Angus nodded as she also faded away. Freddy persisted, thinking.
“Go on Fred, get out of here, you don’t belong in the light,” Angus said.
Freddy looked at Angus, “I don’t think you do either.” Freddy also faded away and as he faded out Angus slowly woke up.
There was no sun, no warm light, just a cold empty cabin, with grey skies and ice falling from the sky. Reality bit hard. Angus sighed and looked at the empty beds and the cabins across the road, he thought of all the friends he had close to him. He thought of them all, and felt all at once, alone.

Friday, January 23, 2015

The First Confluence


... Step by step by inch by loaded memory ...” -Tool

Angus knelt before Cadence, who stood nude before him save for the clawed glove. Cadence leaned down, his hair spilling like clumped blackened seaweed across the Rover's face. Angus was cold, burning in yellow fire and freezing, and Cadence's breath reeked of a cesspool and stale, oily water. Angus shivered, as this thing that was supposed to be his friend traced the knife-like fingers of the old leather glove up his chest. Angus stole a glance at the abattoir around him. It looked like his cabin, except for the meat hooks from which hung all his friends, swaying in the freezing heat. The floor was slick with blood and viscera and pale yellow icy flames. He saw a horse standing in the doorway, behind Cadence, a nightmare with a military hat on and fires pouring from its maw. Cadence whispered into Angus' ear and the Yorker's pale skin became cloying fabric, and his body shriveled to a young girls frame, “I'm only killing you because they're still alive.” He was Samara now and her lips found Angus' and glowing sickly green rad-roaches poured from her mouth into his. The Jones tried to scream and he finally thrashed and found himself flying to his feet, Lyra in hand, and pointed into the quiet, still, darkness of his cabin. His subconscious was distantly aware of his own echoing scream.

A woman's voice in the darkness, “Angus? Y'all okay?” The Merican woman was still in her cot, he could see in the dark. She was already holding her brutal, spangled club and her pale hand was tracing down towards her shield. Angus lowered Lyra, thumbing the hammer back into place. Torch hadn't even woken, he still snored softly.

“Aye, lass, sorry,” he muttered, “Bad dream. Was I loud?”

“A bit,” Dakota relaxed, Angus could see she was, like him, wearing her armor.
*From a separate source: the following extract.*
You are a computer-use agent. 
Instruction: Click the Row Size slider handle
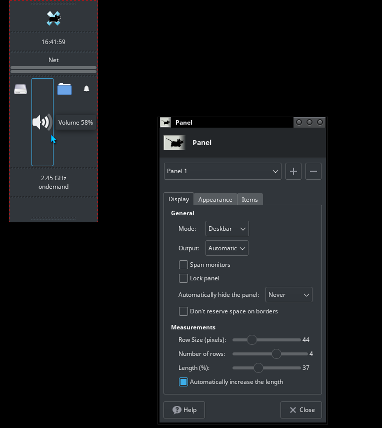252,340
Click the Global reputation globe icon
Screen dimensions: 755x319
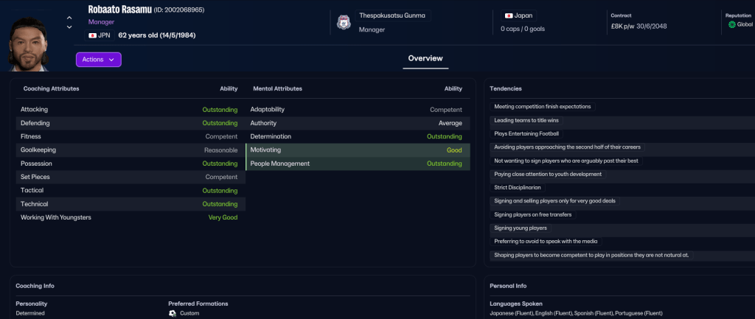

Since that night a lot of them still slept in their gear, hands on weapons and syringes.

“Ah'll take a look aroun',” he said, and pulled on his boots before stepping out into the darkness. There was a figure on the roadhouse's porch next door, hooded, holding a staff, “Ash?”
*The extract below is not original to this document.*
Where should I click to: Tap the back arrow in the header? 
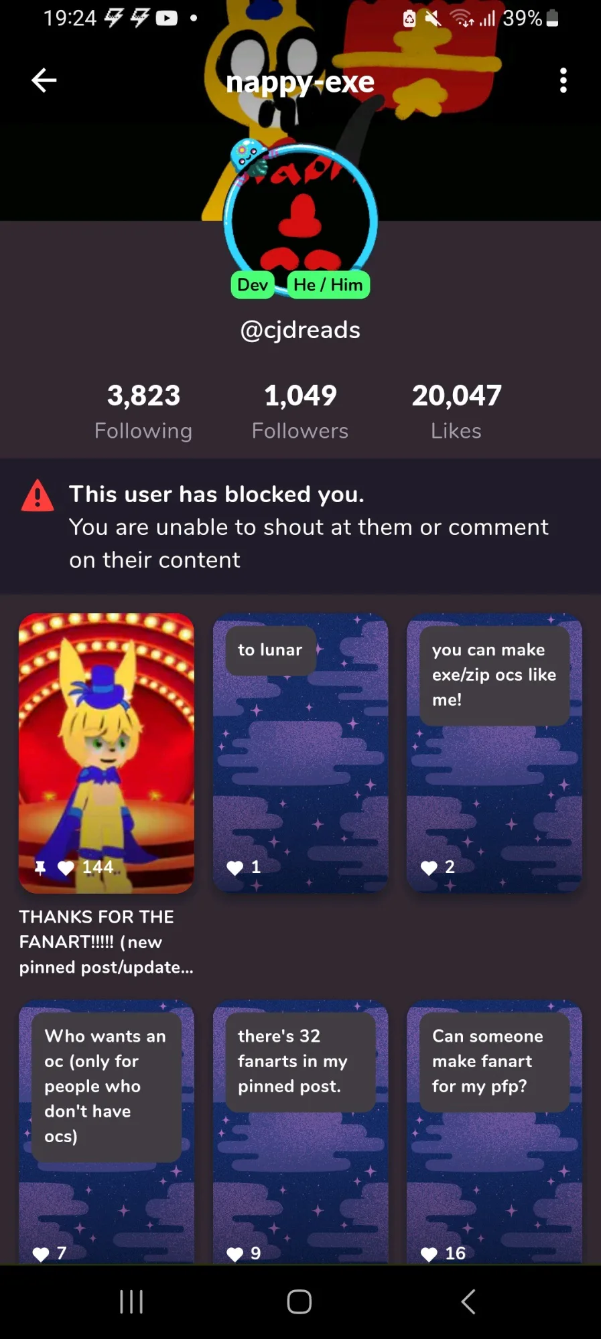pos(44,80)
“You okay, Angus?” she asked, a pale yellow light in her eyes.

“Aye, did ah wake you?” he said, becoming embarrassed. Most of the MC was away on their outlaw errands, their iron beasts the best way to break Mustang's blockades, but there were still some of his extended family around.

“You only got me up, I wasn't really sleeping, be careful” she turned and slipped back into the roadhouse. Angus looked around at the darkness of the Hollows. There was a shambler in the road, making its way towards him, attracted by the sounds. The Rover drew his Deere J and wandered over to it. It was a larger one, and it wore the trappings of a raider, it's pale mad-man's mask askew, and its straight jacket torn and stained. It moaned and groped towards him and Angus realized something. The wounds it bore, the injuries that had felled it, he recognized them. This thing hadn't been a raider, there were cuts in its skin Angus had made himself, there were burns across its back, a slit throat. This had been one of Mustang's murder squad.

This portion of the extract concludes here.